● EXERCISE DESCRIPTION
Without any omission, reproduce the records that follow.

(DATASET RECORDS)

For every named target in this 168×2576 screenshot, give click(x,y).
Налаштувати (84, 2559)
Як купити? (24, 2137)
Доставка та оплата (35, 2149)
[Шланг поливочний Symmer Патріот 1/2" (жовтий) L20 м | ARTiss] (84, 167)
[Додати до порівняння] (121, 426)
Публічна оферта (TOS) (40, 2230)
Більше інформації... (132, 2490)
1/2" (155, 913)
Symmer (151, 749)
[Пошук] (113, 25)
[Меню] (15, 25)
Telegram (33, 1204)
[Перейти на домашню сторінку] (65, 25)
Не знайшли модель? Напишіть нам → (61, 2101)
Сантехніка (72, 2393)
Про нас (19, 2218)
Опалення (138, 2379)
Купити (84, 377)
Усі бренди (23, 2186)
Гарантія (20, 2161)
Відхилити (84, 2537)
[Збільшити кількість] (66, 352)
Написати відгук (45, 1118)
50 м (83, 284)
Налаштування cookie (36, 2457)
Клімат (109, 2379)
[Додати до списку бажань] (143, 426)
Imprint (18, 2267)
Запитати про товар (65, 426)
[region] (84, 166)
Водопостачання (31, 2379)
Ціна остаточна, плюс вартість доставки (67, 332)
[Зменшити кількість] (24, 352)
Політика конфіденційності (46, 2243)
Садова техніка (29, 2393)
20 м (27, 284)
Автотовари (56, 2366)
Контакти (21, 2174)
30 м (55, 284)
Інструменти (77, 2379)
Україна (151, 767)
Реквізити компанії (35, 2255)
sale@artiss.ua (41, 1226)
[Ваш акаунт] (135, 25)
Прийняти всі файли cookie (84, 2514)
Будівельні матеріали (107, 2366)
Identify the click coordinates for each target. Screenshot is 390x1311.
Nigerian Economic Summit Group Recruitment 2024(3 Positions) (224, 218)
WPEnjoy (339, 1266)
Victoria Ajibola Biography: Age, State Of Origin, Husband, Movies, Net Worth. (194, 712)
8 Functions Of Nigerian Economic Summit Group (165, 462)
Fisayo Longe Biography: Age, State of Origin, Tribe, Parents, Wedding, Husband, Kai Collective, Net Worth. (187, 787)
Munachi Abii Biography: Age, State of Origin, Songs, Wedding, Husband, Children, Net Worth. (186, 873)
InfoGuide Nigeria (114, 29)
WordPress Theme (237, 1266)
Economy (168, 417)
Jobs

(End DATASET RECORDS)

● RESULT OF THE EXERCISE
For every named target in this 168×2576 screenshot, give click(x,y).
Налаштувати (84, 2559)
Як купити? (24, 2137)
Доставка та оплата (35, 2149)
[Шланг поливочний Symmer Патріот 1/2" (жовтий) L20 м | ARTiss] (84, 167)
[Додати до порівняння] (121, 426)
Публічна оферта (TOS) (40, 2230)
Більше інформації... (132, 2490)
1/2" (155, 913)
Symmer (151, 749)
[Пошук] (113, 25)
[Меню] (15, 25)
Telegram (33, 1204)
[Перейти на домашню сторінку] (65, 25)
Не знайшли модель? Напишіть нам → (61, 2101)
Сантехніка (72, 2393)
Про нас (19, 2218)
Опалення (138, 2379)
Купити (84, 377)
Усі бренди (23, 2186)
Гарантія (20, 2161)
Відхилити (84, 2537)
[Збільшити кількість] (66, 352)
Написати відгук (45, 1118)
50 м (83, 284)
Налаштування cookie (36, 2457)
Клімат (109, 2379)
[Додати до списку бажань] (143, 426)
Imprint (18, 2267)
Запитати про товар (65, 426)
[region] (84, 166)
Водопостачання (31, 2379)
Ціна остаточна, плюс вартість доставки (67, 332)
[Зменшити кількість] (24, 352)
Політика конфіденційності (46, 2243)
Садова техніка (29, 2393)
20 м (27, 284)
Автотовари (56, 2366)
Контакти (21, 2174)
30 м (55, 284)
Інструменти (77, 2379)
Україна (151, 767)
Реквізити компанії (35, 2255)
sale@artiss.ua (41, 1226)
[Ваш акаунт] (135, 25)
Прийняти всі файли cookie (84, 2514)
Будівельні матеріали (107, 2366)
Identify the click coordinates for each target. Screenshot is 390x1311.
Nigerian Economic Summit Group Recruitment 2024(3 Positions) (224, 218)
WPEnjoy (339, 1266)
Victoria Ajibola Biography: Age, State Of Origin, Husband, Movies, Net Worth. (194, 712)
8 Functions Of Nigerian Economic Summit Group (165, 462)
Fisayo Longe Biography: Age, State of Origin, Tribe, Parents, Wedding, Husband, Kai Collective, Net Worth. (187, 787)
Munachi Abii Biography: Age, State of Origin, Songs, Wedding, Husband, Children, Net Worth. (186, 873)
InfoGuide Nigeria (114, 29)
WordPress Theme (237, 1266)
Economy (168, 417)
Jobs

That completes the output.